Results By mining single-cell RNA-seq datasets of tumor infiltrating lymphocytes, we identified CD4 T cells displaying cytotoxic phenotypes in different human tumors. The cytolytic CD4 T cells formed a distinct cluster and expressed genes related to classical cytotoxic functions, largely resembling CD8 T cell gene profiles. Using the peptide MHC class II multimer technology, we confirmed directly ex vivo the presence of cytolytic tumor antigen-specific CD4 T cells, both in the circulation and in the tumors of patients. We performed an integrated phenotypic and functional characterization of cytolytic tumor-specific CD4 T cells, down to the single cell level, through a high-throughput nanobiochip consisting of massive arrays of picowells with sub-nanoliter volumes and machine learning. We demonstrated a direct, contact-dependent, granzyme-dependent cytotoxic activity against tumor cells, with delayed kinetics compared to classical cytotoxic lymphocytes. Lastly, we discovered that this cytotoxic activity was at least in part dependent on the expression of SLAMF7, a homophylic receptor known to regulate NK cell activity.

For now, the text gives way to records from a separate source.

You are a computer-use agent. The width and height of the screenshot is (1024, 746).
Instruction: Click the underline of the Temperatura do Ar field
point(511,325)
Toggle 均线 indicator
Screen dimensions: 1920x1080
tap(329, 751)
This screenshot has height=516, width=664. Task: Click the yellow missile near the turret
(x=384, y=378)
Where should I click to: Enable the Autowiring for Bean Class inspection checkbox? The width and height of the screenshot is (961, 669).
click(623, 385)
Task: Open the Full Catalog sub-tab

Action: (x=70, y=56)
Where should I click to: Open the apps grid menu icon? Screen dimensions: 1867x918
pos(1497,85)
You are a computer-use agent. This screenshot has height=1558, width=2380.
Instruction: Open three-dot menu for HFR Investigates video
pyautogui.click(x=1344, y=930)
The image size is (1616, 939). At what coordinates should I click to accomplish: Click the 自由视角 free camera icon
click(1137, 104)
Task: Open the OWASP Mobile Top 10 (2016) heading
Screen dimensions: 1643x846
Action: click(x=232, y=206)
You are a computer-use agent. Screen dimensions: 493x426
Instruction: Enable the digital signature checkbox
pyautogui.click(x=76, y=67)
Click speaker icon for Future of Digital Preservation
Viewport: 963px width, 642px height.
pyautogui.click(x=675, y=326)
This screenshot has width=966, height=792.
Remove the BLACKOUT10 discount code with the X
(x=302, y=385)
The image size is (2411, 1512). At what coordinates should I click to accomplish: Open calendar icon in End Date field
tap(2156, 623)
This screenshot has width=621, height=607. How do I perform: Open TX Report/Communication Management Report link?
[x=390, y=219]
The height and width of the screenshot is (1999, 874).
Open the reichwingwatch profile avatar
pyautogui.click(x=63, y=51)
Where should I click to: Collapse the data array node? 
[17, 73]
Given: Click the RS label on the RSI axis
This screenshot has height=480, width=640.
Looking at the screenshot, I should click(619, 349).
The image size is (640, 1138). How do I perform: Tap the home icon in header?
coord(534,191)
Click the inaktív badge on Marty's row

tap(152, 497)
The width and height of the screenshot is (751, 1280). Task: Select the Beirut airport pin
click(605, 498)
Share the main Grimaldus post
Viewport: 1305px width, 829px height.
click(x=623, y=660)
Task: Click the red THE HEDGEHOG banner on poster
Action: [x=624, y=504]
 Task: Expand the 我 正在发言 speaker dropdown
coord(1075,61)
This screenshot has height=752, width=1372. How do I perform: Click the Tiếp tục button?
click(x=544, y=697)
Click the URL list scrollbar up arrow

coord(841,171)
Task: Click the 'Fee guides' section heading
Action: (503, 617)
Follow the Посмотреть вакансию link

Conclusions Our work provides a deep characterization of human Th-CTX in cancer and supports their role in tumor immunity. Moreover, our results showing that agonistic engagement of SLAMF7 enhances the cytolytic capacity of tumor-specific CD4 T cells, suggests that targeting these cells might prove synergistic with the use of other immunotherapies in cancer patients.